(Beginning of Text under study)

A friend told me she was very glum after her husband died. She was burned out, having thrown herself totally into the relationship and had nothing left to give to herself.
“I didn’t know what to do with myself,” she recalled. “I had spoken to my therapist and asked her if that is what I had been doing all my life, and she said yes. I was really in the pits. I felt like giving up, and seriously considered suicide. Then the phone rang. I picked up the receiver, and I suddenly burst out laughing, because I had this vision of myself lying in a coffin, the phone rings, and I say, `Just a minute, I can’t die yet. I have to answer the phone.’
There are embarrassing moments in business that may be tough to live down, especially if you’re a banking rep. A networking associate shared this story about a former colleague: “An associate of mine went out to see a client after taking over the banking relationship for the company, and her first meeting was with the CFO. The CFO was taking her on a tour of the corporate offices and he said to her, ‘Cheryl, I need to show you the president’s office because it’s so elegant, comfortable, and has many amenities.’ She said, ‘Well, maybe we shouldn’t disturb him.’ The CFO replied, ‘It’s no problem. He’s not in yet.’
In our time, the person most responsible for introducing humor’s healing power to the mainstream is Norman Cousins. The former editor of the Saturday Review and a UCLA professor, Cousins was diagnosed with a collagen disease that had never been cured before. The doctors gave him only six months to live. Rather than succumb to a state of gloom and resignation, he resolved to live gleefully in what appeared to be the abbreviated remainder of his life. At his request, people brought to his bedside funny books, tapes, cartoons, gag gifts, and anything that might provoke laughter. After just a few weeks of devouring a steady diet of comedy (with no other dietary or medicinal changes), his disease went into remission! And his sense of humor became a bit skewed.
Richard Cronin, a management consultant, once surveyed 737 company executives regarding the humor factor in good employees. He found that 97% agreed that a sense of humor is a determining factor in hiring personnel, and 60% felt that a sense of humor can be a key element that influences how successful a person is in the business world. In another survey conducted by Burke Marketing Research, 84% of the personnel directors who were interviewed said that employees with a sense of humor do better work.

(End of Text under study)

- _Work order 1_: From the text on humor, reproduce the stretch from "Richard Cronin, a" through "do better work.".
- _Work order 2_: In the text on humor, what share of the personnel directors interviewed in the Burke Marketing Research survey said employees with a sense of humor do better work?

(Beginning of Excerpted records)

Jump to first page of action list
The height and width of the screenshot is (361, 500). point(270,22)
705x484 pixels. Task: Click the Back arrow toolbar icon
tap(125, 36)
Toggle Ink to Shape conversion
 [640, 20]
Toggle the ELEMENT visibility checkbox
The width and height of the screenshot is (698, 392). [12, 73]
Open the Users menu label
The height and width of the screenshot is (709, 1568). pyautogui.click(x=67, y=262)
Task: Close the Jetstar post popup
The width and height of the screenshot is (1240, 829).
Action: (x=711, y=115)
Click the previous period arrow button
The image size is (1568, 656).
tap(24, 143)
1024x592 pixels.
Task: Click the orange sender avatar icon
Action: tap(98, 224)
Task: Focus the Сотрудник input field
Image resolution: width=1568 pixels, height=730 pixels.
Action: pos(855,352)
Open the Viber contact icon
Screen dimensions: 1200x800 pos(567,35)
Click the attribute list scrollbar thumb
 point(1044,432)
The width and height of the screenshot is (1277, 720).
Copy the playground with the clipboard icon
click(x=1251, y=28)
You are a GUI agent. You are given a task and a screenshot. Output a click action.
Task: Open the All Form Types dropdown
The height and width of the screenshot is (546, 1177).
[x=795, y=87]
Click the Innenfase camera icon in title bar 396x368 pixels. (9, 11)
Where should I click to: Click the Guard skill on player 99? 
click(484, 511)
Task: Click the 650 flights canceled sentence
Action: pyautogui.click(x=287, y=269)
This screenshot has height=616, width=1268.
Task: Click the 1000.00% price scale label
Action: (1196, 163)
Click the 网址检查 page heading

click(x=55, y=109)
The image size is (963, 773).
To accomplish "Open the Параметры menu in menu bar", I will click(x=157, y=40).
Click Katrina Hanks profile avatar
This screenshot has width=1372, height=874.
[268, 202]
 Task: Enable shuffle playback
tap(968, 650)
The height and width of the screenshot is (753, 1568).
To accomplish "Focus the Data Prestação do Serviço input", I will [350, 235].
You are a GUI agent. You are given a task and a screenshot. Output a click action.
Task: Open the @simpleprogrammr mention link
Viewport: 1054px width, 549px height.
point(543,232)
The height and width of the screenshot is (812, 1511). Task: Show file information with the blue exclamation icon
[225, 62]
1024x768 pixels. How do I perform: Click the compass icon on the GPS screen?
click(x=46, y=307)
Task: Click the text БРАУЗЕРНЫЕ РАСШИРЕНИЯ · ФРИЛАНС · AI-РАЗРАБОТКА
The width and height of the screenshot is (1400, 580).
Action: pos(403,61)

(End of Excerpted records)

- _Exercise answer 1_:
Richard Cronin, a management consultant, once surveyed 737 company executives regarding the humor factor in good employees. He found that 97% agreed that a sense of humor is a determining factor in hiring personnel, and 60% felt that a sense of humor can be a key element that influences how successful a person is in the business world. In another survey conducted by Burke Marketing Research, 84% of the personnel directors who were interviewed said that employees with a sense of humor do better work.

- _Exercise answer 2_: 84%